Banished to the bench after an unlucky 13 Premier League starts. Not quite how things were supposed to pan out for the £6 million man.

On the training pitches of Compton last week Roger Johnson was told to look towards the unlikely surrounds of Gigg Lane and the Manor Ground in a bid to find resurrection. Now he is odds-on to return at the Theatre of Dreams, Old Trafford.

Gigg Lane and the Manor Ground? It was at those unlikely footballing outposts where Mick McCarthy’s own career was falling apart and then put back together after he had finally reached the big time with Man City.

“I was like a baby looking forward to playing in the First Division,” McCarthy once said of his expectations for the 1985/86 season.

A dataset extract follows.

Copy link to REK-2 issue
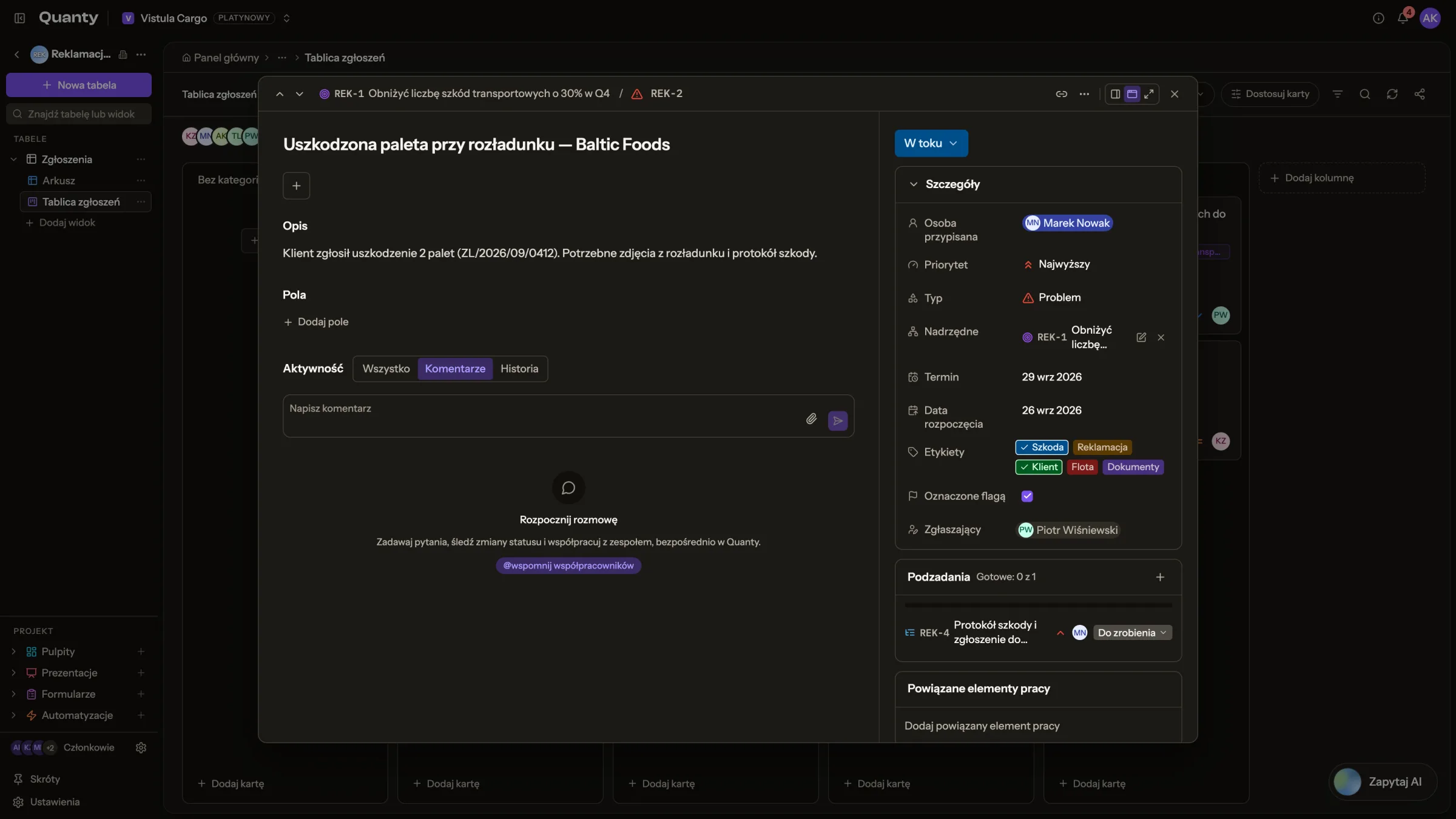coord(1061,94)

Johnson, likewise, was full of hope for this season despite having played for Blues for two seasons already in the top flight – without missing a single league game.

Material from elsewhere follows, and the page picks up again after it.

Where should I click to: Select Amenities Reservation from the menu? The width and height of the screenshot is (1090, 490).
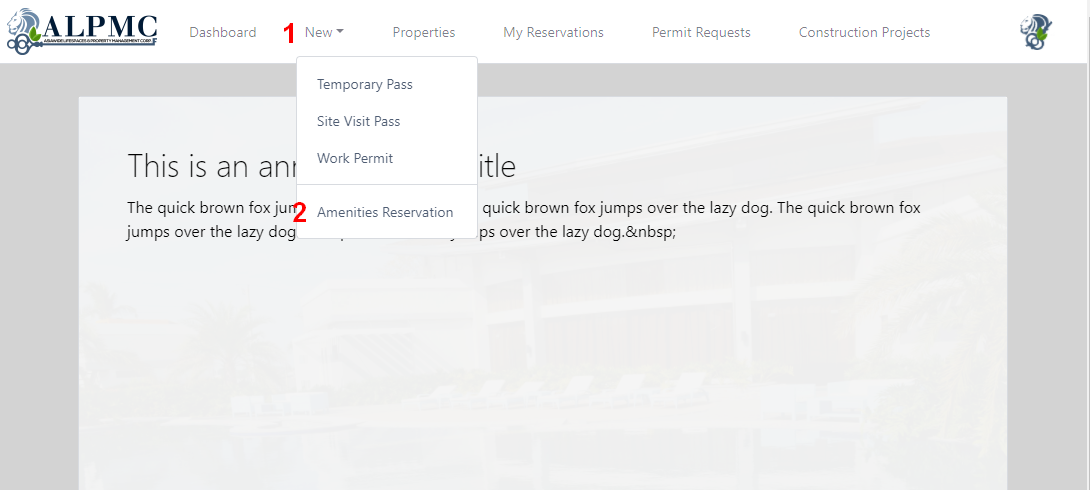(x=385, y=212)
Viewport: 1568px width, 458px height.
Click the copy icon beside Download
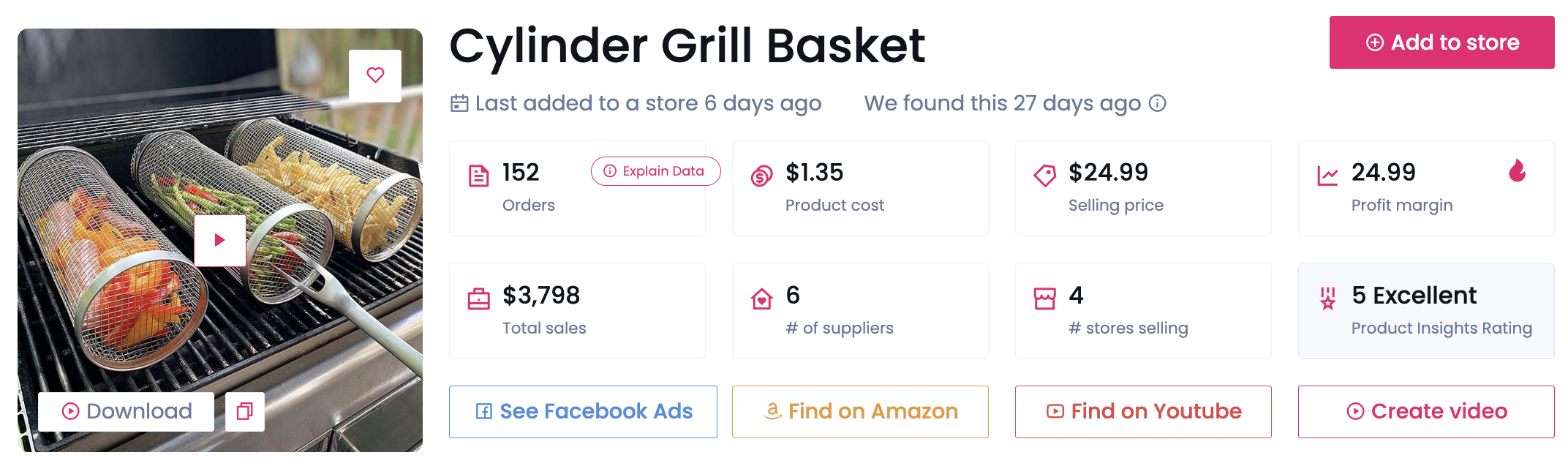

McCarthy’s City began a difficult season of consolidation at Coventry with a 1-1 draw. After a home draw to Leicester and away defeat at Sheffield Wednesday they won at Albion and beat Spurs but they’d draw four and lose seven of their next 11 league games, finally winning again at Nottingham Forest in November which took them out of the relegation places.

An own goal against Southampton in September, a poor backpass in the next game – a 3-0 home defeat to rivals Manchester United – and another own goal against West Ham the following week sapped McCarthy’s s confidence. “It was a nightmare,” he recalled. “And it just continued. The more I tried to get things right the worse I seemed to get.”

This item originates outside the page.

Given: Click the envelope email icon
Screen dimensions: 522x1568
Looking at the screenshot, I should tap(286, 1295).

A penalty against him for handball at Bury (September 25, 1985) in the League Cup ironically turned his fortunes around.

“I thought: ‘Well bugger it, it can’t be all my fault’.” In the next game, three days later at Oxford, he “went back to basics”.

Against John Aldridge and despite a 1-0 defeat he came through his darkness into light.

McCarthy recalled the events of that troubled month at Maine Road, 26 years ago, to illustrate to Johnson how things can turn.

“We played Bury and somebody shot from about 35 or 40 yards and I was just stood in the box. The ball hit me on the hand and it was a penalty. I thought: ‘that’s not me... that can’t be me’ but we won 2-1. I’d had a run of mistakes and own goals and stuff and then we played Oxford and I thought: ‘right... back to basics.’

“We played them on the Saturday and I played against Joe Cooke and Mick Harford and it was a real ding-dong. Perhaps Cookie had gone by then but it was that era.

“Anyway I had a right war with them. It was head it, kick it.. and I had my best game. It really was ‘re boot’.. switch me off, switch me back on and I came back the player I was. And from then on I just returned to playing in my usual form, which had been good at City.”

Similarly, Johnson shone against Sunderland. McCarthy adds: “Roger came on played really well. There were a couple of good headers. He’d trained brilliantly all week as I’d told him on the Tuesday he wouldn’t be playing.”

Has the captaincy affected him?: “Not at all,” says McCarthy. “Just sometimes it happens. There’s no reason for it. ‘Jarvo’ went through it. Players are human beings and at times, like the own goal at Liverpool, there was nothing Roger could do about it. Something like that can just change it, you try and repair it a little bit and it gets worse. You try harder and it doesn’t seem to get any better for you.”